Barroso destacou ainda que, a partir das apresentações, é possível extrair alguns fatos objetivos e incontroversos, entre eles o de que o desmatamento ilegal e as queimadas causadas por ação humana cresceram expressivamente em 2019 e, “ainda mais” em 2020. Ainda segundo o ministro, os relatos permitem constatar uma redução significativa na fiscalização e no número de autuações por infrações ambientais, conforme reconhecido pelo presidente do Ibama, ainda que com divergência quanto às causas.
Outro fato constatado pelo relator foi que, até a propositura da ADPF 708, o Fundo Clima não havia aprovado o plano de investimento nem alocado seus recursos nas finalidades legais. Barroso observou que o ministro do Meio Ambiente justificou a demora e assegurou que a omissão já teria sido sanada.
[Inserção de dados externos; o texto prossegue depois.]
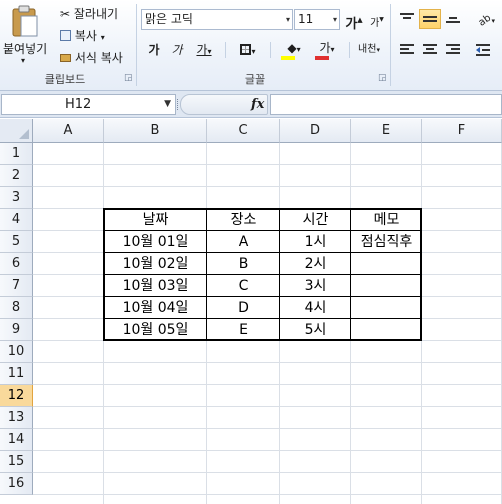 The height and width of the screenshot is (504, 502). I want to click on align-bottom-button, so click(453, 19).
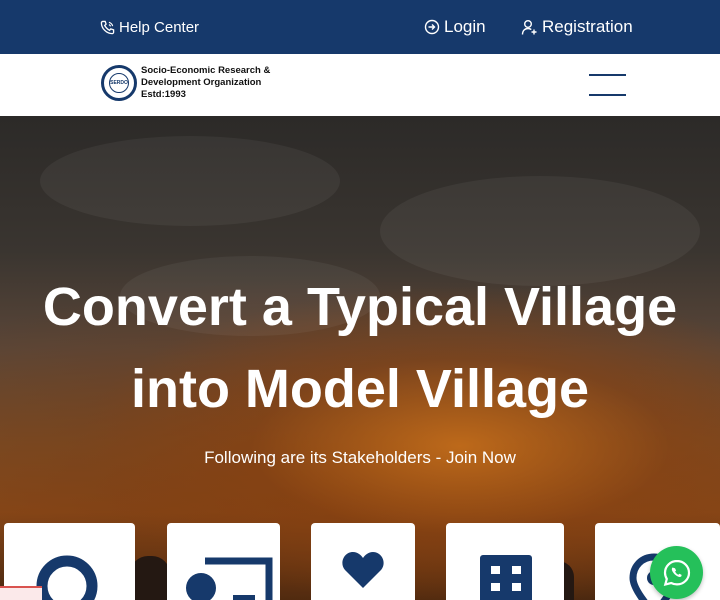 The width and height of the screenshot is (720, 600). I want to click on people-silhouette, so click(150, 578).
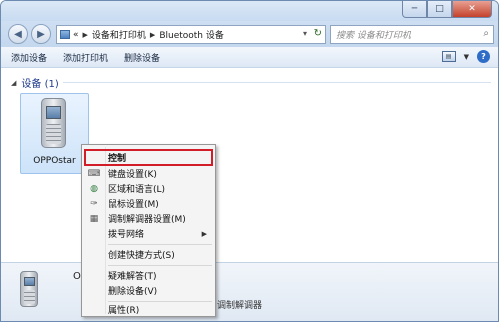  Describe the element at coordinates (134, 205) in the screenshot. I see `menu-item-label: 鼠标设置(M)` at that location.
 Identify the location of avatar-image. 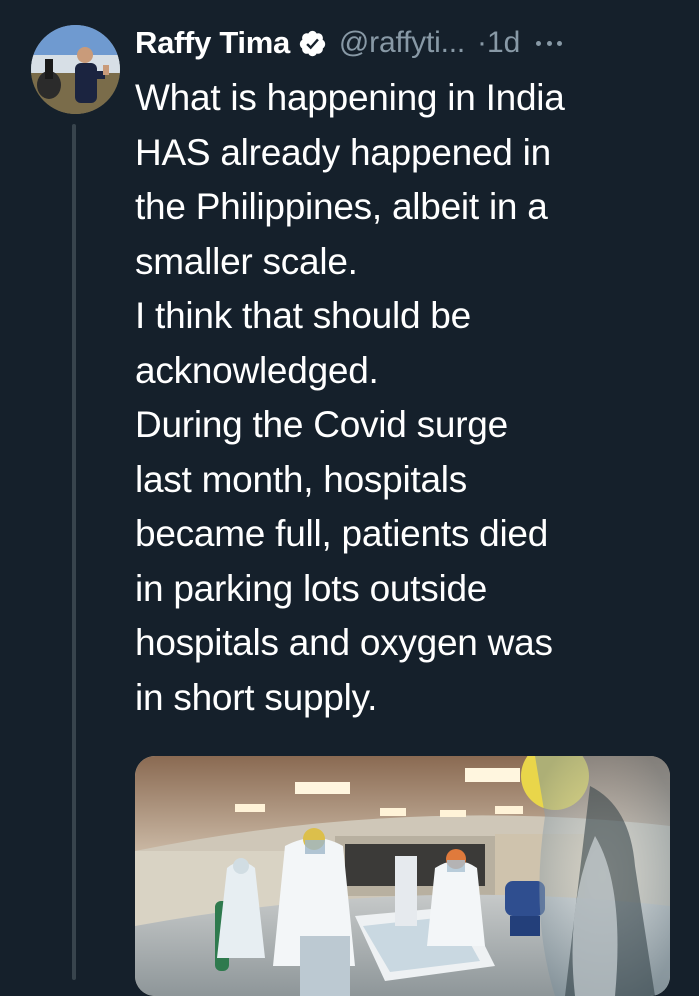
(76, 70).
O ministro frisou ser consenso que o Fundo Clima, ao viabilizar estudos, projetos e empreendimentos de preservação da floresta, tem papel importante no atingimento das metas de redução de emissões assumidas pelo país. Observou, ainda, a constatação de que não há incompatibilidade entre a preservação da floresta e o agronegócio e que ambos são prejudicados por atividades ilegais. “Para resolvermos nossos problemas, precisamos fazer diagnósticos corretos, e não criar uma realidade imaginária paralela. Olhando para frente, todos, governo, ONGs, acadêmicos e empresas, têm a posição de que a floresta de pé vale mais que a derrubada”, concluiu.
O sub-procurador-geral da República, Juliano Baiochi Villa-Verde de Carvalho, e o advogado-geral da União, José Levy do Amaral, também destacaram a importância da audiência para embasar a decisão do Supremo na ADPF 708.